Climate change and bioinvasions are two facets of global change that can act in tandem to impact native species and ecosystems. However, their combined effects on key species have rarely been studied. The Mediterranean Sea is a hot spot of both ocean warming and bioinvasions, where their impact can be tested together. In recent years, the population of a key herbivore, the European purple sea urchin (Paracentrotus lividus), has virtually collapsed along the Israeli Mediterranean coast (southeastern Levant). Here, we used field and lab experiments to test two complementary hypotheses that may explain the urchin population collapse: (1) resource competition that may lead to competitive exclusion by invasive grazers (two Red Sea rabbitfishes) and (2) reduced performance due to ocean warming. An inclusion-exclusion in situ caging experiment revealed a strong negative impact of fish grazing on algal cover and on the urchin's gut content and gonado-somatic index (GSI).

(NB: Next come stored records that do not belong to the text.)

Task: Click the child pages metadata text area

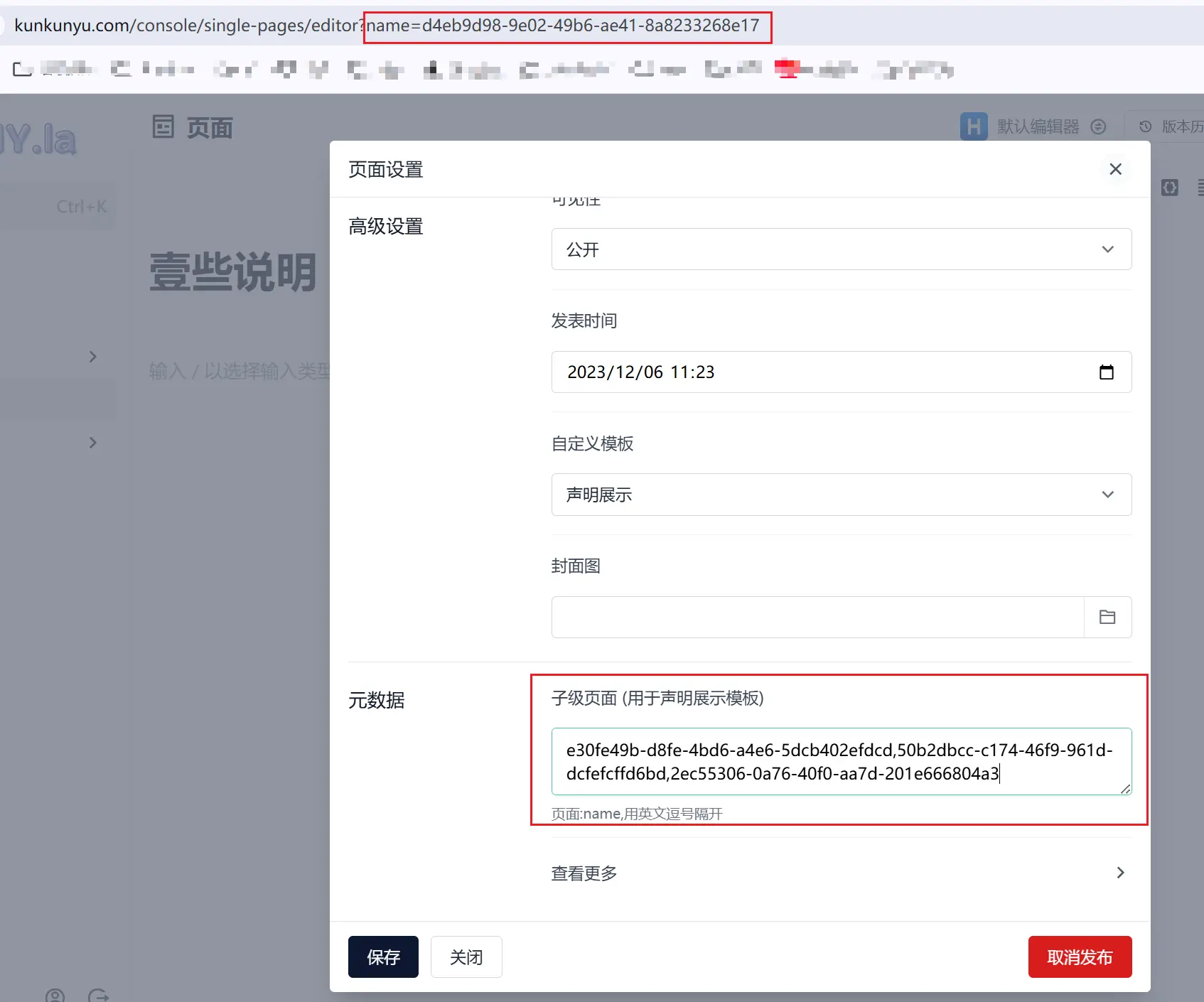Action: coord(841,761)
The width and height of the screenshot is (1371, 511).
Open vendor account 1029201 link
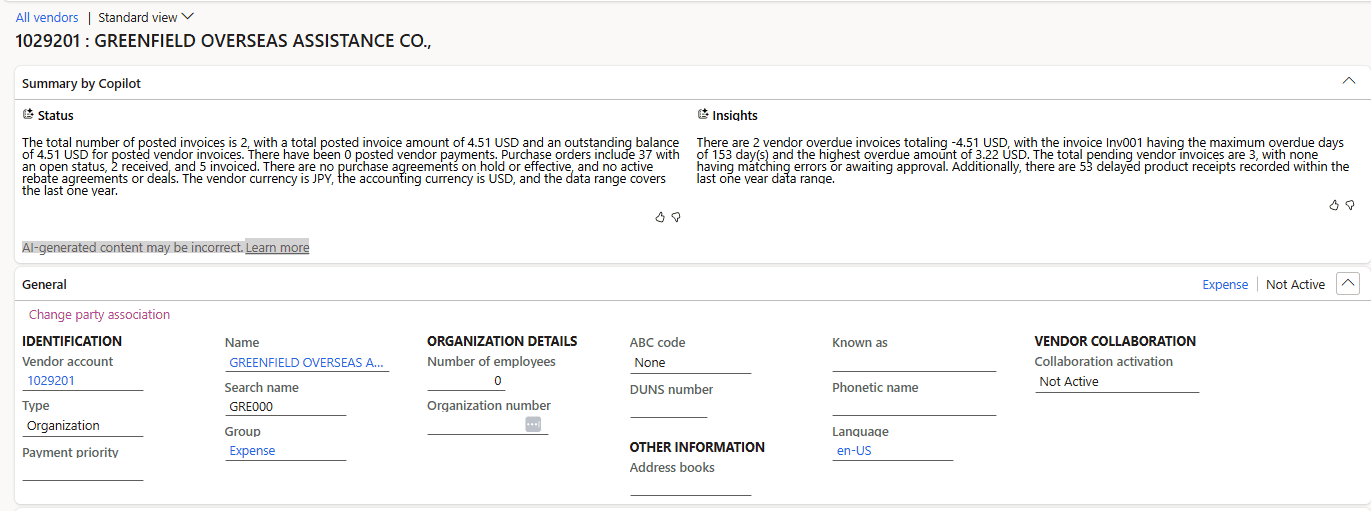(51, 380)
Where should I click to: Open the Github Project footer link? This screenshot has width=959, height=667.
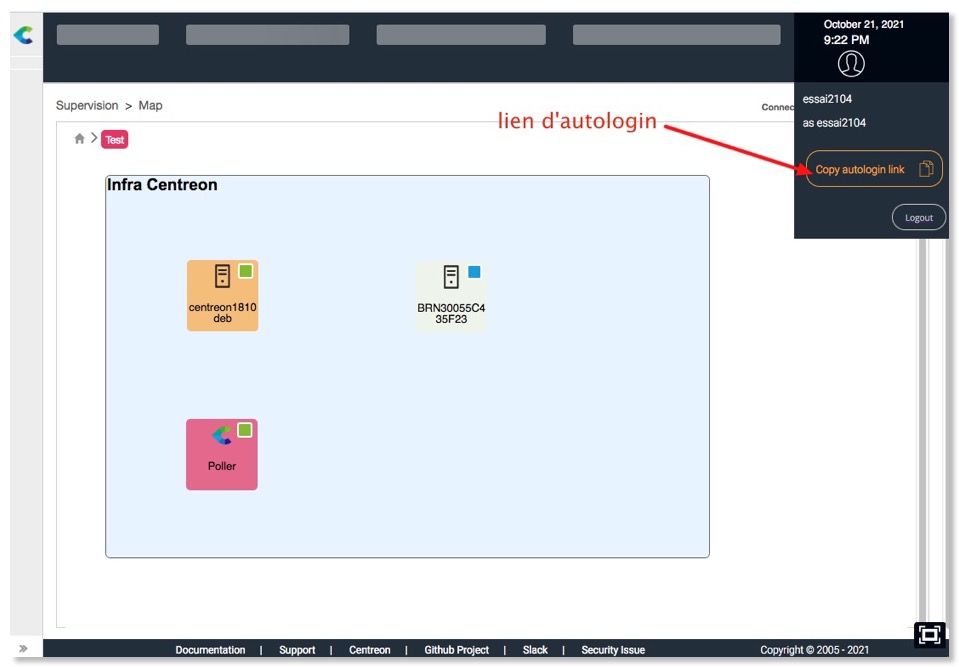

Laboratory experiments revealed a considerable negative impact of both elevated temperature and food deficiency on sea urchin respiration and GSI, and consequently on its energy budget and reproductive potential and, potentially, fitness. Such reduced reproductive capacity must have greatly lowered the sea urchin's population viability, contributing (and possibly even leading) to its collapse in the southeastern Levant in the past two decades. Urchin population declines are expected to spread to the west and north of the Mediterranean Sea following further warming and rabbitfish expansion. This study is the first to demonstrate the potential additive effects of ocean warming and implied competitive exclusion by an invader on a native species at its warm biogeographic distribution edge.